#### TASK PROMPT
Only the lines from the line containing "2425 버튼 블로썸" to the end of the entries should be repeated, exactly as they appear.

[Data extracted from a collection]
BEGIN
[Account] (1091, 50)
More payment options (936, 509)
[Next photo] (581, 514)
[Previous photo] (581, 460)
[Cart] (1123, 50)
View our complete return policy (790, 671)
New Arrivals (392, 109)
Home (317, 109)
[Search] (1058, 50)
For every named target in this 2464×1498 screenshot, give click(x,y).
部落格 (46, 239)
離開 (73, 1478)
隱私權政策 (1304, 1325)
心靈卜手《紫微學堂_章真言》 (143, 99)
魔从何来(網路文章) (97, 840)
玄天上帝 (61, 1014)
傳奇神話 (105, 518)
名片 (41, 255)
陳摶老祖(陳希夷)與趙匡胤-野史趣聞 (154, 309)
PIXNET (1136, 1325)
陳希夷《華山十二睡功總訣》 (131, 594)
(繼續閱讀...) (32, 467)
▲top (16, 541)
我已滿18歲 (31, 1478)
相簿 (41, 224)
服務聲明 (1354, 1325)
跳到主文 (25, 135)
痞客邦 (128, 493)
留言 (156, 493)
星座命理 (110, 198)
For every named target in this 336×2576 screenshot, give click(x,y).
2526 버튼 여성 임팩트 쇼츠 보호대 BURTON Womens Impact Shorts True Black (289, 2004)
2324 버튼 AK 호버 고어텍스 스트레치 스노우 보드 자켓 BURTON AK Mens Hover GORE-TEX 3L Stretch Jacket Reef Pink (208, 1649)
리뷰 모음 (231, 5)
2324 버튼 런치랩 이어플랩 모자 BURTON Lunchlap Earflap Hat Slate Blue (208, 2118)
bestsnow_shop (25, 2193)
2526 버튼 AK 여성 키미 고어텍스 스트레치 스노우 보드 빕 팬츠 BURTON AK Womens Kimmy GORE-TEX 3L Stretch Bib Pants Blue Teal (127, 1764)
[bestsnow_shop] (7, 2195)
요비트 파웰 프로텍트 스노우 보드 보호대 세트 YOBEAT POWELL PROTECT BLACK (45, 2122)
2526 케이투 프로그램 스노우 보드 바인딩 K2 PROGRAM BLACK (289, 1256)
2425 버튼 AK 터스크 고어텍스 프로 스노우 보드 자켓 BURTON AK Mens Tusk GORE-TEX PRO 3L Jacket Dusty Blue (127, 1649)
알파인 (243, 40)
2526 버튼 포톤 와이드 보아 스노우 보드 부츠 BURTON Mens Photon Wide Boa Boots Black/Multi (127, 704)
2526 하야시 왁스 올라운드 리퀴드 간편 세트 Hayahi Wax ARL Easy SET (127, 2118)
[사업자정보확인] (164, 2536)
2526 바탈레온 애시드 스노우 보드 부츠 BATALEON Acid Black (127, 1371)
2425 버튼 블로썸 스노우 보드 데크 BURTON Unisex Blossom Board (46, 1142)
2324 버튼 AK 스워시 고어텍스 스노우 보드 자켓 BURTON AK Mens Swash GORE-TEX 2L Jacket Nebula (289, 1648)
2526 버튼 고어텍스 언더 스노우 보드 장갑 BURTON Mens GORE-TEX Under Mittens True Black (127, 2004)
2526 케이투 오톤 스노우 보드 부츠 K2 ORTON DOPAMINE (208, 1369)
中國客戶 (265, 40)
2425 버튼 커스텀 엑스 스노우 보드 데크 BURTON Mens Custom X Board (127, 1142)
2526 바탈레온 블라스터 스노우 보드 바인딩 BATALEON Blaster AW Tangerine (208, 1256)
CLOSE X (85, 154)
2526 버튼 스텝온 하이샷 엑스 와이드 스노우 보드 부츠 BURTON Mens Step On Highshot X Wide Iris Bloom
END
#### SOLUTION TO THIS TASK
2425 버튼 블로썸 스노우 보드 데크 BURTON Unisex Blossom Board (46, 1142)
2324 버튼 AK 스워시 고어텍스 스노우 보드 자켓 BURTON AK Mens Swash GORE-TEX 2L Jacket Nebula (289, 1648)
2526 버튼 고어텍스 언더 스노우 보드 장갑 BURTON Mens GORE-TEX Under Mittens True Black (127, 2004)
2526 케이투 오톤 스노우 보드 부츠 K2 ORTON DOPAMINE (208, 1369)
中國客戶 (265, 40)
2425 버튼 커스텀 엑스 스노우 보드 데크 BURTON Mens Custom X Board (127, 1142)
2526 바탈레온 블라스터 스노우 보드 바인딩 BATALEON Blaster AW Tangerine (208, 1256)
CLOSE X (85, 154)
2526 버튼 스텝온 하이샷 엑스 와이드 스노우 보드 부츠 BURTON Mens Step On Highshot X Wide Iris Bloom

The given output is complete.